Sunday, July 10, 2005

Say Anything

My aim is to put down on paper what I see and what I feel in the best and simplest way.
--Ernest Hemingway
This week's Newsweek contains an interview with author Don Watson, whose book Death Sentences: How Cliches, Weasel Words, and Management Speak are Strangling Public Language became a bestseller in Australia last year and was just released here two months ago.

Corporate boardrooms used to be the only places you'd hear words like "mission statement" and "evaluation of outcomes" and "leveraging the enhancement of dialogues to create impactful resolutions." We used to call it "Corp-Speak." Now it's made its way into our schools, churches, and politics. Watson said that his 12-year-old granddaughter brought home a report card that said she had "developed a variety of products" in history class, and that she has been asked to write her English essays in a PowerPoint presentation.
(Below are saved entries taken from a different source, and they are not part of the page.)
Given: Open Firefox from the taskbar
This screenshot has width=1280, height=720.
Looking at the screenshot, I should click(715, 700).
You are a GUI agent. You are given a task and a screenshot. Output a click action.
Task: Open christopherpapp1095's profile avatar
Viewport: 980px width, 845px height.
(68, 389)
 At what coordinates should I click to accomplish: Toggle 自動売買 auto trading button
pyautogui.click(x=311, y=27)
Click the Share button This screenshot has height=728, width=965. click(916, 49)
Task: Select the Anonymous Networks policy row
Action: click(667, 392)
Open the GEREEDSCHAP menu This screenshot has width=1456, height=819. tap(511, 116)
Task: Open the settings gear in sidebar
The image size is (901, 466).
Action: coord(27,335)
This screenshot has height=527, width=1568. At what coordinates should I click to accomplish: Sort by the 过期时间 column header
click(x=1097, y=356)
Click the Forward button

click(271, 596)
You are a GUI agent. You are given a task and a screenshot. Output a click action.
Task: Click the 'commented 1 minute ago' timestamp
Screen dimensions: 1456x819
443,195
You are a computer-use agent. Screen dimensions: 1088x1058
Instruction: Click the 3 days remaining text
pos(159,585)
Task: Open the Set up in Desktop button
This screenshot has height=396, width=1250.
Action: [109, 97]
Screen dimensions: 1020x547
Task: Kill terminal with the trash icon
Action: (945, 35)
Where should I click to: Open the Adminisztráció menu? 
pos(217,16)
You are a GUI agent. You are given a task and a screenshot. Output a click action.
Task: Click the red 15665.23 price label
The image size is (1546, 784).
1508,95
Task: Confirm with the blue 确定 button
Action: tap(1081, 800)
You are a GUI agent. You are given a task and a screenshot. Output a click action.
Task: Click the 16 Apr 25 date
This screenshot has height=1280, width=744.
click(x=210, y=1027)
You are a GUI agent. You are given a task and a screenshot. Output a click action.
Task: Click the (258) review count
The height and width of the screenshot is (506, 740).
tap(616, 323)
In answer to the question, "How has business-speak changed society?" Watson replies:
We are all customers. Even the CIA talks about having internal clients. I’m quite sure that in another iteration, the Army will talk about enemy clients. Once they decide we’re all customers then the consequences for basic relationships in civil society are not good.
On his Weasel Words website, he refers to consultants as "Plague Rats of Managerialism." I highly recommend visiting this page and scrolling down to a spoof of a consultant's answer to "Why did the Chicken Cross the Road?" This is just the first paragraph:
Deregulation of the chicken's side of the road was threatening its dominant market position. The chicken was faced with significant challenges to create and develop the competencies required for the newly competitive market. Andersen Consulting, in a partnering relationship with the client, helped the chicken by rethinking its physical distribution strategy and implementation processes.
Yeah. I can see where this is going.

As a writer, I hate to see words abused. I hate to see meaning smothered under superfluous modifiers, verbs that aren't really verbs (i.e., "dialogued"), and mindless repetition of phrases.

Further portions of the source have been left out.